Myasthenia gravis is an autoimmune disease where your own antibodies attack and destroy nerve-muscle connections, leading to muscle weakness. Myasthenia gravis, otherwise known as MG, is a relatively rare condition that has been known to affect approximately 20 in 100,000 people. In the United States, the number of people affected by MG is around 60,000.

Myasthenia Gravis – What is it?

Myasthenia gravis is a type of neuromuscular disorder that will cause muscle weakness. Typically, this condition will affect the muscles that you can normally control consciously. As such, the types of muscles that are commonly affected are:

• Eyelids
• Eye movement
• Breathing
• Swallowing
• Facial muscles
• Shoulder muscles

In general, the muscle weakness that is experienced by the affected individual will tend to get worse with activity, but only  temporary. On the other hand, the weakness will tend to improve with some rest.

Myasthenia gravis is an autoimmune condition, wherein your own immune system will mistakenly attack your body’s connection between the nerves and the muscles. When you have myasthenia gravis, your muscle cells will have issues responding to the nerve impulses, which in normal cases will stimulate them to contract. This would lead to muscle weakness.

As of now, there’s no cure for MG. But, with available treatments, you can control your symptoms, which will often allow the victims to lead a quality life. Moreover, myasthenia gravis will not decrease someone’s life expectancy.

Myasthenia Gravis – What causes it?

It is caused by a flaw in the passage of nerve impulses to your muscles. This happens when the normal link between the nerves and the muscles is disrupted at the neuromuscular junction. In normal cases, nerves will direct your muscles by sending messages through receptors. As such, the chemical that carries the message is known as acetylcholine. In the myasthenia gravis, these acetylcholine receptors are fewer in numbers. This means that antibodies of your own immune system will destroy the acetylcholine receptors. However, the underlying cause of this autoimmune response is still unknown.

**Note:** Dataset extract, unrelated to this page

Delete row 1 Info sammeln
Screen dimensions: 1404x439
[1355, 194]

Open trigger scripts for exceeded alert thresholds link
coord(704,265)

Myasthenia Gravis – What are the signs and symptoms?

In a majority of cases, the onset of the condition will be sudden and the signs and symptoms cannot be immediately identified as myasthenia gravis. Often, the first symptom to be noticed is the weakness of the muscles in your eyes. In some people, slurred speech and issues with swallowing will be the first symptoms.

The common symptoms of myasthenia gravis are:

• Drooping of one/both eyelids
• Blurred vision
• Double vision
• Changes in facial expression
• Difficulty swallowing
• Shortness of breath
• Distorted speech
• Weakness of:
  • Arms
  • Hands
  • Fingers
  • Legs
  • Neck

The severity of muscle weakness due to MG will differ from one person to another.

Myasthenia Gravis – Who gets it?

Literally, this condition can affect anyone, be it, men or women. Also, it can occur across all races and ethnicities. The most common victims are found to be women below 40 years old and men over 60 years old. However, it can start at any age, for example, juvenile myasthenia gravis.

MG is not found to be hereditary or contagious. But, neonatal myasthenia can also be possible. Here, the fetus will acquire antibodies from the mother with the condition. However, this will be temporary and usually disappear in 2 or 3 months after childbirth. In very rare cases, the child of a healthy mother will develop congenital myasthenia. This cannot be considered as an autoimmune disorder, although it could cause symptoms similar to myasthenia gravis.

Myasthenia Gravis – How is it diagnosed?

A physician may order one or more tests to confirm that you have myasthenia gravis. The diagnostic procedures include:

• A physical examination
• A neurological examination
• An edrophonium test
• A blood test
• Electrodiagnostics
• Diagnostic imaging
• Pulmonary function testing

As weakness is common to several other disorders, the whole diagnoses will be delayed, up to 2 years.

Myasthenia Gravis – How is it treated?

There are several treatment options available to help decrease the symptoms and improve weakness associated with myasthenia gravis. Some of the common treatment options include:

• Thymectomy:
  • A surgery to remove the thymus gland.
• Anticholinesterase medications:
  • Mestinon
  • Pyridostigmine
• Immunosuppressive drugs:
  • Prednisone
  • Azathioprine
  • Mycophenolate mofetil
  • Tacrolimus
  • Rituximab
• Plasmapheresis:
  • A treatment procedure to remove harmful antibodies from plasma and to substitute them with good ones.
• Intravenous immunoglobulin:
  • A highly concentrated injection containing antibodies.

Myasthenia Gravis – What’s the prognosis?

Most people with myasthenia gravis can remarkably improve their weakness and lead normal lives. However, in cases of severe weakness, it can cause a respiratory failure that needs immediate medical attention.